§ **Dataset entries**
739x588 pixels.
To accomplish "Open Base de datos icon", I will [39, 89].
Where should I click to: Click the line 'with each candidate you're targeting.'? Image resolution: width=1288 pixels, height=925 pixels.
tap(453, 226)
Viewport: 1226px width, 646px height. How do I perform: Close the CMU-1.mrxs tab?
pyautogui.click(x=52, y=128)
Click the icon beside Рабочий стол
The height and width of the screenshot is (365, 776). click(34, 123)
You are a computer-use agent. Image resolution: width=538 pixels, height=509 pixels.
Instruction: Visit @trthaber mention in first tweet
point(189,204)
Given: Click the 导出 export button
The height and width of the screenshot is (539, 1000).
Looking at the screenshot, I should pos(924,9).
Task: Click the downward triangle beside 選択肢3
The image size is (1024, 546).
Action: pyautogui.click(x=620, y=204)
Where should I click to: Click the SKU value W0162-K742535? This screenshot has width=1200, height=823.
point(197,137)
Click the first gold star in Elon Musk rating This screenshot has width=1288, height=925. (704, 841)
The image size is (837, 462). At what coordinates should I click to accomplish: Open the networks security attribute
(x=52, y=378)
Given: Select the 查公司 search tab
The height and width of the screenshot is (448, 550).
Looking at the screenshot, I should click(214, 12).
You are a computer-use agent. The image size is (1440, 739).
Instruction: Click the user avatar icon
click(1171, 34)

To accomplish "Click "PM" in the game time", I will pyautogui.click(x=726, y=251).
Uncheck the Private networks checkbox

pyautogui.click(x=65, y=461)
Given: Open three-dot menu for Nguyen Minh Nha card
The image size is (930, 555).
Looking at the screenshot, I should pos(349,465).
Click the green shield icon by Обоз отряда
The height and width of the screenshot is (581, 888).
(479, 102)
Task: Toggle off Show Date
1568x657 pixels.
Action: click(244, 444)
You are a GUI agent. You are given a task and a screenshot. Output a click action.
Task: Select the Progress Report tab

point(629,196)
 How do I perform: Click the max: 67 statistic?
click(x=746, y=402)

§ **Work request**
The data above should be returned in full, exactly as written.

§ **Solution to this exercise**
739x588 pixels.
To accomplish "Open Base de datos icon", I will [39, 89].
Where should I click to: Click the line 'with each candidate you're targeting.'? Image resolution: width=1288 pixels, height=925 pixels.
tap(453, 226)
Viewport: 1226px width, 646px height. How do I perform: Close the CMU-1.mrxs tab?
pyautogui.click(x=52, y=128)
Click the icon beside Рабочий стол
The height and width of the screenshot is (365, 776). click(34, 123)
You are a computer-use agent. Image resolution: width=538 pixels, height=509 pixels.
Instruction: Visit @trthaber mention in first tweet
point(189,204)
Given: Click the 导出 export button
The height and width of the screenshot is (539, 1000).
Looking at the screenshot, I should pos(924,9).
Task: Click the downward triangle beside 選択肢3
The image size is (1024, 546).
Action: pyautogui.click(x=620, y=204)
Where should I click to: Click the SKU value W0162-K742535? This screenshot has width=1200, height=823.
point(197,137)
Click the first gold star in Elon Musk rating This screenshot has width=1288, height=925. (704, 841)
The image size is (837, 462). At what coordinates should I click to accomplish: Open the networks security attribute
(x=52, y=378)
Given: Select the 查公司 search tab
The height and width of the screenshot is (448, 550).
Looking at the screenshot, I should click(214, 12).
You are a computer-use agent. The image size is (1440, 739).
Instruction: Click the user avatar icon
click(1171, 34)

To accomplish "Click "PM" in the game time", I will pyautogui.click(x=726, y=251).
Uncheck the Private networks checkbox

pyautogui.click(x=65, y=461)
Given: Open three-dot menu for Nguyen Minh Nha card
The image size is (930, 555).
Looking at the screenshot, I should pos(349,465).
Click the green shield icon by Обоз отряда
The height and width of the screenshot is (581, 888).
(479, 102)
Task: Toggle off Show Date
1568x657 pixels.
Action: click(244, 444)
You are a GUI agent. You are given a task and a screenshot. Output a click action.
Task: Select the Progress Report tab

point(629,196)
 How do I perform: Click the max: 67 statistic?
click(x=746, y=402)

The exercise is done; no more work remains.